By Gagandeep Ghuman
Published: May 26, 2012
Besides popcorn and coke, you might soon be able to buy stuff from the dollar store at the local cinema.
To shore up revenue from the loss-making cinema, the landlord is hoping the district will allow them to operate commercial retail there.
Garibaldi Village Property Holdings has already heard from two dollar stores that want to rent commercial space when it becomes available.
“Yes, it’s a possibility,” said Philip Langridge of Churchill International Property Corporation, property manager for Garibaldi Village holdings.
Langridge said the cinema in Squamish would either shut down or lose three of its five screens. Commercial offices of 1,000 sq-ft. could take its place.
It’s something he had been expecting for the past few years now.
Squamish cinema opened seven years ago, and has ever since been leaseed to Metropolitan Theatre Corp, a company based in California.
It wasn’t the money making operation they had hoped it would be.
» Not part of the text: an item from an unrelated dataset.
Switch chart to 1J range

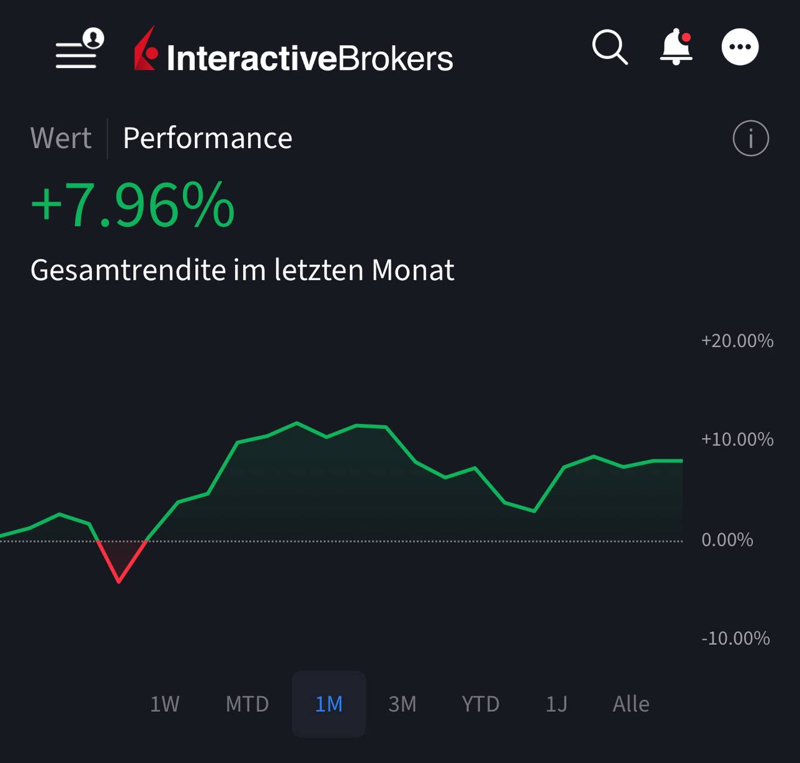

Even the Coke and popcorn sales were diasppointing.
By September 2011, the cinema lease holders owed the landowners $648,073.
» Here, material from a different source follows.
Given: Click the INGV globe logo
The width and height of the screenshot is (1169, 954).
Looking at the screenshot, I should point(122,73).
Langridge said the landlords talked to other cinema operators to see if they would take over the lease, but all declined.
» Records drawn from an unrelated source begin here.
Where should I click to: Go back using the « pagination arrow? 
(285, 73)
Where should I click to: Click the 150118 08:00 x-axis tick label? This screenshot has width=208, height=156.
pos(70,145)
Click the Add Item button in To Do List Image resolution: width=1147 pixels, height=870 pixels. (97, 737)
The plot also thickened with a technological change, with cinemas having to move from reel to digital.
The change meant the lease holders would have to replace old equipment in the cinemas, which could cost $100,000 per screen.
“No cinema lease holder wants to touch it with that kind of cost attached to it,” Langridge said.
Langridge had hoped the district would waive $44,000 in annual property taxes in exchange for the cinema being available for community use, but that request was turned down.
Absentee management was one reason for the cinema’s poor financial performance, he added.
The Whistler cinema, also run by the same California-based company, is also facing same financial challenges, althought it’s not as bad as Squamish, Langridge said.